▸ PASSAGE:
——

How it works?
Go through seven topics related to the end of life.
Fill in your preferences.
At the end, you will get a complete list of your last wishes.
Until you share your list, nobody can see it.
Your data is safe. You can always change your preferences and generate a new list.
You can delete your account at any time.
You will get a unique link to your list, which you can share.
You can send it out to selected e-mail addresses or share on social networks.
Sharing is not obligatory. You can also print your list or save it for yourself only.
You can choose which parts you want to share
with your family and friends and which can go public.
You can label any part of the list as private.
Then you get two different lists - one including the private parts and one without them.
It's up to you which one you will share with whom.
1. My music
Listen to the most popular songs and compositions played at Czech funerals. If you don’t let your nearest and dearest know that you would prefer something else, this is what they will play at yours too. Simply choose your favourites on YouTube and add them to your playlist.
2. My clothes
"The tailor makes the man " – even after death. Your sartorial choices will stay with you until the very end. So decide how to dress – choose from the list below and then describe which pieces from your wardrobe to use.
Relatives usually dress their dear departed in the most formal attire they can find, such as a suit that the person last wore at their grandchild’s college graduation ceremony, instead of a favourite T-shirt, a sweater that the grandma knitted herself, or grandpa’s fishing trousers, i.e. clothes in which they used to feel best or that best express their personality. Do not let yourself be deceived that it is somehow inappropriate to get buried with bare feet. You can even be naked if you feel like it. You can also get buried with your favourite personal items that are precious to you. The only thing that you should not take to your grave is toxic waste – not that anyone would.
3. My funeral
What is my funeral going to be like? And what about the days after?
Funerals that you may have attended so far were likely rather similar. But even so, there is no prescribed format that you necessarily have to follow. Place and time, the music, decorations, order of proceedings – every last farewell can be unique. There are some limitations, though. If you want to be buried in the soil, in many countries you will have to limit your choices to registered burial grounds. You can usually have your ashes scattered anywhere, though, as long as you receive the landowner’s consent. If you are a DIY enthusiast or an environmentalist, you may be interested in natural internment. You can get buried under a tree, at a natural cemetery, in an eco-friendly wicker or wool-fleece coffin. Or you can opt for a biodegradable urn containing flower or tree seeds.

——

▸ DATASET RECORDS:

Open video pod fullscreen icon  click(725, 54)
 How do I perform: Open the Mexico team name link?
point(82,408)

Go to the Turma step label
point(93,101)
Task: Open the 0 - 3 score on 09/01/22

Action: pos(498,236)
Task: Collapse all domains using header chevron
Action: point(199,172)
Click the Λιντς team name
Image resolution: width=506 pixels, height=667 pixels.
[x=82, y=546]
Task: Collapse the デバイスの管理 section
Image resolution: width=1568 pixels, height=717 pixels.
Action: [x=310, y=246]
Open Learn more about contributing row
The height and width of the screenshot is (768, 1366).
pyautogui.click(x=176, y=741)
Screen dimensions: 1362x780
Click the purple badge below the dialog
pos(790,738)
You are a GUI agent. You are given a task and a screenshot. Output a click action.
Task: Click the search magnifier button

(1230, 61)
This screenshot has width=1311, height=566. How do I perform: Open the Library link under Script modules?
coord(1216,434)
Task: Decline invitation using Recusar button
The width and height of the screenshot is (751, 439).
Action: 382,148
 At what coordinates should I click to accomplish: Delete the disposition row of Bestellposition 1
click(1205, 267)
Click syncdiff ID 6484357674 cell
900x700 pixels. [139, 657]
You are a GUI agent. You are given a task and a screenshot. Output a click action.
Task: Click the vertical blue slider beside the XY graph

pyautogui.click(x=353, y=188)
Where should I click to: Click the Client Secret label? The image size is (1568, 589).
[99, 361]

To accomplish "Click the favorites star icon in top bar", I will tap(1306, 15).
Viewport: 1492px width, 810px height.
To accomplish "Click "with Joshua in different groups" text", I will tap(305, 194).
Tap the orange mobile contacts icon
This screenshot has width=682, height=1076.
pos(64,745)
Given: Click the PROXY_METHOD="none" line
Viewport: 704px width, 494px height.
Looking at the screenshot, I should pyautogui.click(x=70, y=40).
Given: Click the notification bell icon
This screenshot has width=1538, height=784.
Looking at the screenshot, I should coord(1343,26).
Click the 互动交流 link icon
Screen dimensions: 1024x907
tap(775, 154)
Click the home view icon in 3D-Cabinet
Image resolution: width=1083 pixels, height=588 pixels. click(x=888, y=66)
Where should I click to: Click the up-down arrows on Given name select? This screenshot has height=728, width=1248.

——

▸ ACTIVITY LIST:
1) In the end-of-life wishes page, why should you choose your own funeral music?
2) List every way the end-of-life wishes page says you can share your list or keep it for yourself.
3) Write the next part of the end-of-life wishes page, starting after its last sentence.

▸ RESPONSES:
1) Unless you tell your nearest and dearest that you prefer something else, they will play the most popular songs and compositions heard at Czech funerals at yours too.

2)
- Send it to selected e-mail addresses
- Share it on social networks
- Print it
- Save it for yourself only

3)
5. My funeral card
A death notice can be much more than a piece of paper pinned to a notice board in your building or at the village square. Here is the place to design your own. You may also list the persons you wish to send it to.
Death notices are depressingly uniform. Most of the times, relatives have them done at the funeral home; the bereaved might be able to pick a particular verse, and add their names to the notice. We dare say that it wouldn’t take most of us 5 minutes to put together a death notice in a text editor. So why not actually do it? Here are some suggestions: Does it really have to be done in black and white? Does there have to be a sign of the cross? Why not your favourite photo? Could there be some kind of a personal message instead of a generic quote? If you don’t feel up to designing your own death notice, you surely have talented friends who will be honoured to be charged with this task.
6. My fears
Admitting fear is the first step on the way to getting rid of it. I get scared whenever I think of dying. How about you? What are you afraid of?
What others are afraid of
I fear for the people I love.
I’m afraid because I don’t know what the future will bring. I fear I won’t manage to accomplish everything I’ve planned.
What are you afraid of?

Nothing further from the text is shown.